Sample size for estimating a mean.
The sample size required to estimate a population mean depends on the desired level of confidence and precision, in addition on the variable’s variance in the population.
There is no doubt that the mean, and we are referring to the arithmetic mean, is the most widely used measure of central tendency. What few know, however, is its noble origin.
At present, to make it easier from a didactic point of view, we say that the arithmetic mean, also called the average, is the result obtained by adding all the values of a sample and dividing it by the number of said values.
But it was not always so easy to define what an arithmetic mean is. We must go back to the third century BC when a great genius ahead of his time, the wise Archimedes, took the matter of the average seriously.
Until the genius with the most famous principle in history thought about it, people had used the concept of arithmetic mean intuitively. But this changed.
Archimedes had used in many of his works the principle of the balance for the discovery of geometric properties and he took it as a fundamental epistemological element in the construction of his knowledge for the calculation of the center of gravity, which is nothing other than a form of average.
From the use of the balance and the center of gravity arise the concepts of excess and defect between two quantities, which tend to balance at a midpoint. And this balance between excess and defect is the sustenance of our arithmetic mean.
Seeing the noble origin of the arithmetic mean, it should not be surprising that it is so present in such fundamental mathematical aspects as the basis of the differential calculus or the central limit theorem.
But we are going to forget about stories and get into the matter. Today we will see what sample size we need if we want to estimate the mean of a certain variable in a population using a sample obtained from that population.
Estimation of a mean
Suppose we want to do a health program in our city to control hypercholesterolemia. In order to plan our program well, we are interested in knowing the mean value of serum cholesterol in our population.

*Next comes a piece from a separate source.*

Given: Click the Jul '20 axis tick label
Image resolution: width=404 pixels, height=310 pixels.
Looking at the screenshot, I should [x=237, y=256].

The most exact thing would be to make an analysis to each one of the inhabitants of the city, to add the values of all the determinations and to divide between the total of analyzed samples. This approach may be convenient if we live in a town with 50 inhabitants, but imagine that we live in Calcutta: we would have to do more than 14 million cholesterol determinations, which is clearly impractical.
In cases like this, what is usually done is to select a sample of individuals that is representative of the target population (city dwellers) and measure the serum cholesterol concentration in the individuals in the sample, which is more accessible.
Once we have the sample mean value, we will make our estimate of the value that the mean will have in the inaccessible population, always with a certain degree of variability or error, which we can also determine.
And what is the sample size necessary to estimate a mean in a population? The answer to this question depends on a number of factors that we will discuss below.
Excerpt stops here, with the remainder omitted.